Anna typifies the emotional poverty of being left alone and being fed as a means of social control, that is, "keeping her out of trouble." She experienced periods of special stress, such as those times when she was sent back to her mother who had abandoned her, or when she was having difficulties at school; these contributed to her pattern of behavior. Food became her immediate source of gratification and solace.
In addition, the current food intake patterns of Anna's community contributed to her problem as well. A study recently completed by the Cleveland Clinic reveals that the community as a whole has a very high intake of fat in their diet. Many of the homemakers cook on hot plates or out of doors, and most of the cooking involves frying. Morbid obesity in very young children in this community is adding to the high number of non-insulin-dependent diabetics under the age of 18 in this population
Appendix 2
In the southwest United States it is assumed that fry-bread -- essentially kneaded flour and water fried in Crisco or lard -- is indigenous to Native Americans. It’s highly caloric, palatable and cheap (about 2cents/100 calories). This food is actually of recent origins beginning with the provision of surplus fat and flour distributed on the reservations. Fry bread is now ingrained as an essential part of Native American culture, and is one contributor to the epidemic of obesity, coronary heart disease, and Type 2 DM.
Sarah Quandt describes three interacting sources for food cultures. #1 is an interaction of availability, food costs, and social preconditions; #2 is a part of acting out the rituals of a social structure or class; and #3 (a modification of #2) considers subjective experiences as a significant modifier of how history shapes consumption. One can see all of the elements of these three theories reflected in the role that fry bread plays in the food culture of some Native American tribes. It is very inexpensive (one or two cents for 100 calories. It represents a unique characteristic of Native American life. The Bureau of Indian Affairs provided flour and lard as a surplus food. The homemakers turned this poverty bread into a tasty and sustaining food stuff endowing fry bread with symbolic power. Thus the cooking and consumption of fry bread is an example of how a people’s history shapes and sustains its food culture even when the economic necessity of fry bread consumption becomes unnecessary.
Annotated Answers
A1. The answer is C. The adaptation to malnutrition is classically Darwinian. In a hostile environment, characteristics already present in the gene pool will provide a selective advantage and spread through the population. With continued environmental pressure, newly appearing genetic material, not associated with potentially lethal characteristics and with the good fortune to survive, will alter the gene pool and spread.
A2. The answer is B. The poorest children in any society are likely to have protein-energy malnutrition and be growth retarded or wasted.

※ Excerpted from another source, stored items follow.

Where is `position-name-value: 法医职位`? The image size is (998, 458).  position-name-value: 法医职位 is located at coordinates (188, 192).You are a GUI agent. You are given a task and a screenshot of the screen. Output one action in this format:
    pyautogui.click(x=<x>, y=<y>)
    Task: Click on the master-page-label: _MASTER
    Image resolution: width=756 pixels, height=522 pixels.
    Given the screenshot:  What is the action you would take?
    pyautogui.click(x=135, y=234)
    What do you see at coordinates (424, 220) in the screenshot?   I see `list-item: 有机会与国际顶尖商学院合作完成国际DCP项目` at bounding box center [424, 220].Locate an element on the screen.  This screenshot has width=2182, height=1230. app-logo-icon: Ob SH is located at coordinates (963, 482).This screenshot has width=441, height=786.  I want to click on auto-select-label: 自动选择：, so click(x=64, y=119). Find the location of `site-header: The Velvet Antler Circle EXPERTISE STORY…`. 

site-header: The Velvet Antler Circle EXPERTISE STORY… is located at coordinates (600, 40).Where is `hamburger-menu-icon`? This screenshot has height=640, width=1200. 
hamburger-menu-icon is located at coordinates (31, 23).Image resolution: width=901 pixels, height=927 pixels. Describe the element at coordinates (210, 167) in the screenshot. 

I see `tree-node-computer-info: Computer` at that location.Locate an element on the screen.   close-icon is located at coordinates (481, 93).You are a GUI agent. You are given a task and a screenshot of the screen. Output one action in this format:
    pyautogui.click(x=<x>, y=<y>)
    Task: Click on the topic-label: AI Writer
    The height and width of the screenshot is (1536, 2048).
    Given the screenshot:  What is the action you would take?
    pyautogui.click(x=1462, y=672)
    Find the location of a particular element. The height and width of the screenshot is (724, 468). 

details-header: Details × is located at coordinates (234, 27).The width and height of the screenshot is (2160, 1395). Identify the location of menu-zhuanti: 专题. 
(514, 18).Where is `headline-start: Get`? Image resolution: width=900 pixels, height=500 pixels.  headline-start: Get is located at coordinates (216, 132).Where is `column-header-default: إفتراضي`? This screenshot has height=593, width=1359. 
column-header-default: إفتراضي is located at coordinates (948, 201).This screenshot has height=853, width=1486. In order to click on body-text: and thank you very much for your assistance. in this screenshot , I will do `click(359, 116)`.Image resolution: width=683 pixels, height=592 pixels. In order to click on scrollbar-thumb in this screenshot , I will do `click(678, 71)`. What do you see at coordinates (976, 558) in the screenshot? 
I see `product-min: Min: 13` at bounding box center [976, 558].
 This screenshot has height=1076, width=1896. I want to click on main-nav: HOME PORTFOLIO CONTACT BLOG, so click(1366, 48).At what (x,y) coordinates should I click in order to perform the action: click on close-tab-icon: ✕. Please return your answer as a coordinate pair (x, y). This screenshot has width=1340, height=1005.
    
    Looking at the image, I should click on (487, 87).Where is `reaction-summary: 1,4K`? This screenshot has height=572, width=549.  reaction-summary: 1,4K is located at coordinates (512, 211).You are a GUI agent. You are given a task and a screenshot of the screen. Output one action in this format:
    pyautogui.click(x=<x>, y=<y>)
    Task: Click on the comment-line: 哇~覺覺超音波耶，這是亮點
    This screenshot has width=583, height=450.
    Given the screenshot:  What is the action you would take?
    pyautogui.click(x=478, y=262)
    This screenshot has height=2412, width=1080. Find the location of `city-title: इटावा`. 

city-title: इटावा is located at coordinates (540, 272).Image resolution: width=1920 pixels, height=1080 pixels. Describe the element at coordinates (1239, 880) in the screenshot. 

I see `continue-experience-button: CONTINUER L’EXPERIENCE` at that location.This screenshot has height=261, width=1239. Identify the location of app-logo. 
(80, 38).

At highest incomes (>3 times the poverty level in the United States, food supplies are secure and families can chose nutritious food. The "near poor" are most at risk.
A3 The answer is True. Explanation is below
A4. "Food insecurity represents begins with an apprehension for not having sufficient food to feed the family. At its first level, it's simply a concern, as expressed in the "Often/sometimes" answer. Actual changes in patterns for feeding self (the adult), or child, or actual hunger represent higher levels of food insecurity."
A5. The answer is H. The obesity epidemic will not be halted by any one single intervention. Rather, a multisytems response is required. Each intervention is necessary; none are sufficient.